GIVEN PASSAGE —
STONITH – Allows Ec2 instance to start, stop and reboot instances.

 {
    "Version": "2012-10-17",
    "Statement": [
        {
            "Sid": "Stmt1424870324000",
            "Effect": "Allow",
            "Action": [
                "ec2:DescribeInstances",
                "ec2:DescribeInstanceAttribute",
                "ec2:DescribeTags"
            ],
            "Resource": "*"
        },
        {
            "Sid": "Stmt1424870324001",
            "Effect": "Allow",
            "Action": [
                "ec2:ModifyInstanceAttribute",
                "ec2:RebootInstances",
                "ec2:StartInstances",
                "ec2:StopInstances"
            ],
            "Resource": [
                "arn:aws:ec2:region-name:account-id:instance/i-node1",
                "arn:aws:ec2:region-name:account-id:instance/i-node2"

TASK TO CARRY OUT —
Answer these questions about the STONITH policy:
(a) What version date does the policy give?
(b) What Sid is assigned to the first statement?
(c) Which four actions does the second statement allow?
You won't need the lines after this point.

PROVIDED DATA —
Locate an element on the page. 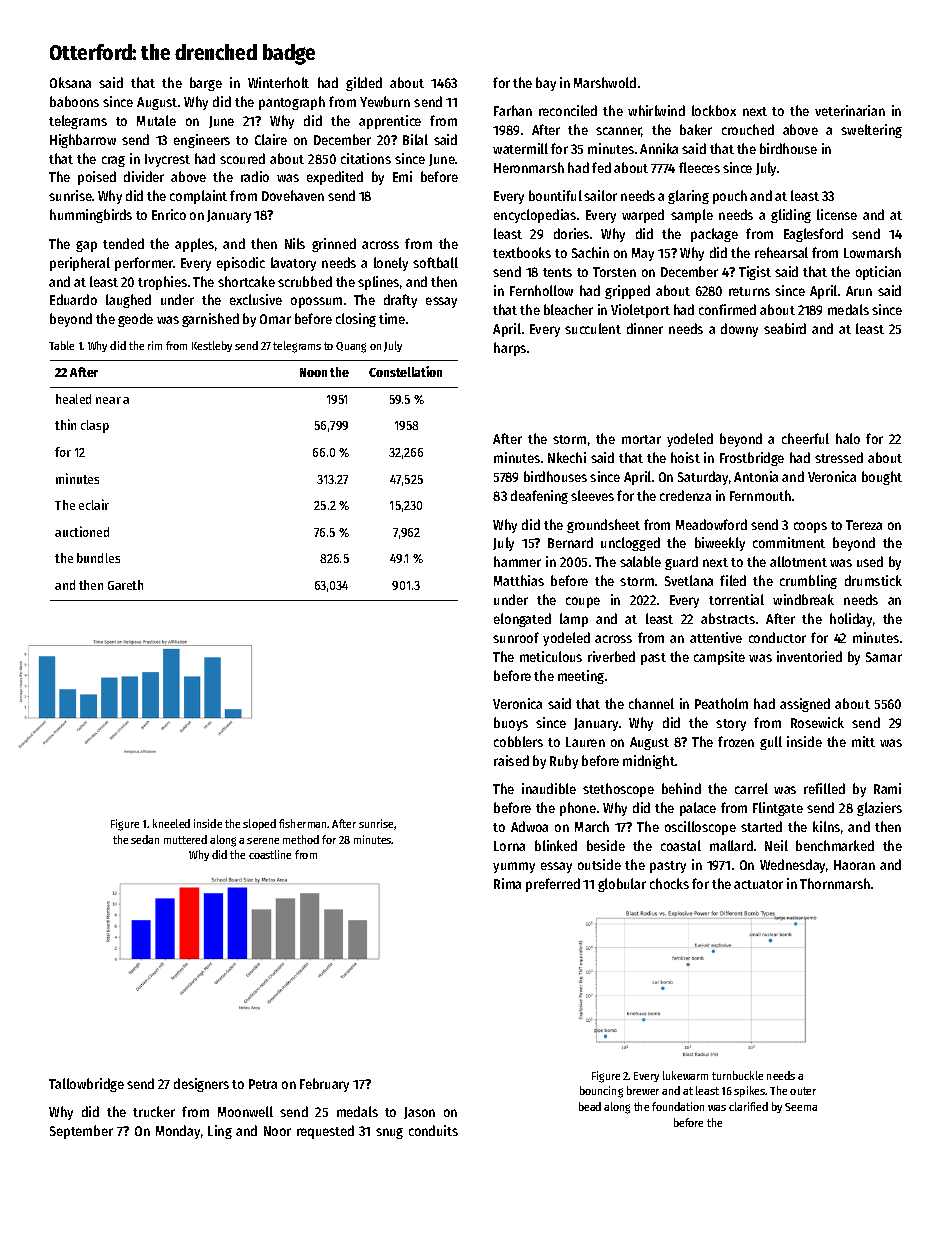 The image size is (952, 1233). kneeled is located at coordinates (171, 823).
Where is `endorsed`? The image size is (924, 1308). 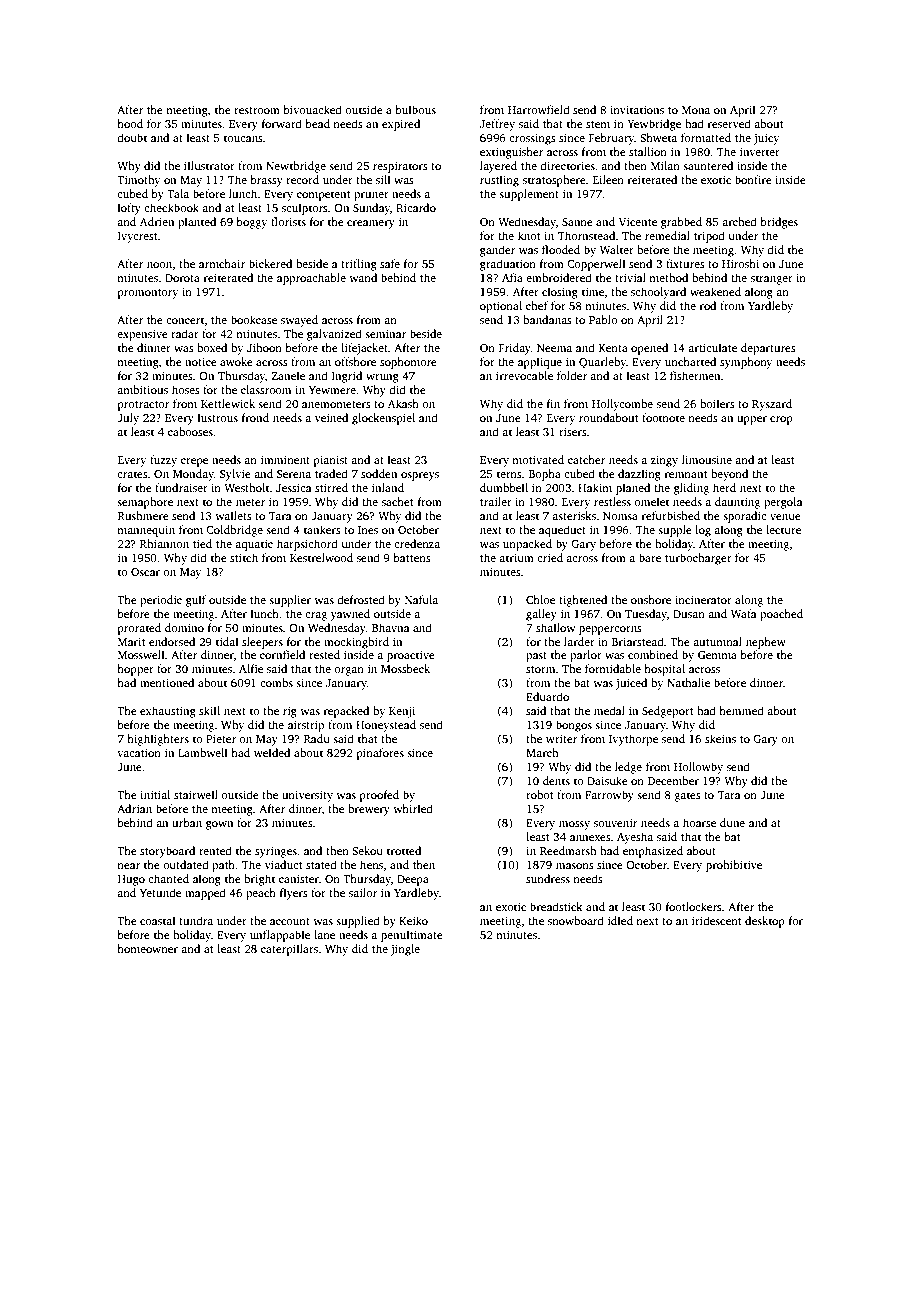
endorsed is located at coordinates (172, 641).
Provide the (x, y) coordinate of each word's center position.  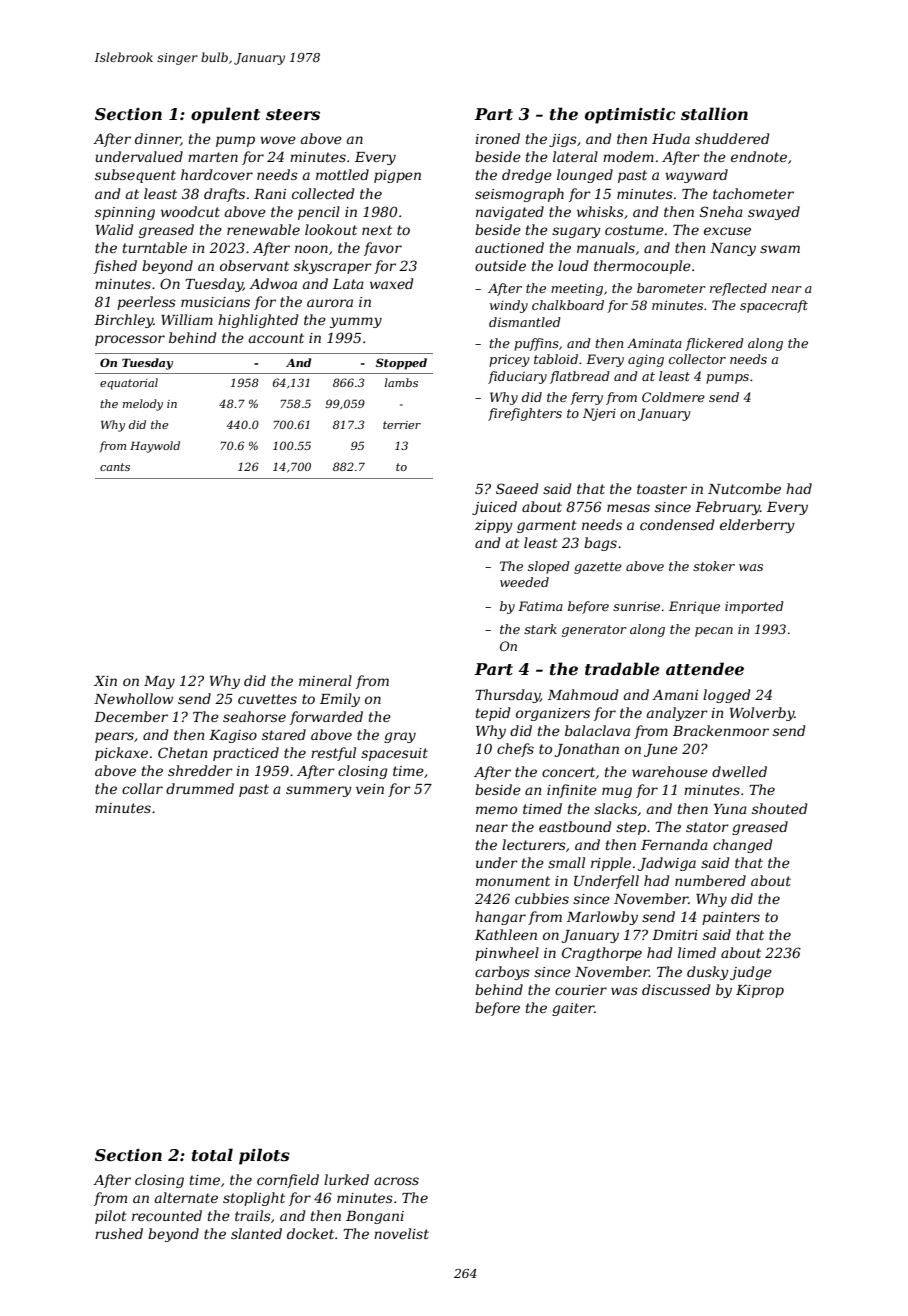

REPLY —
(a) 2012-10-17
(b) Stmt1424870324000
(c) ec2:ModifyInstanceAttribute, ec2:RebootInstances, ec2:StartInstances and ec2:StopInstances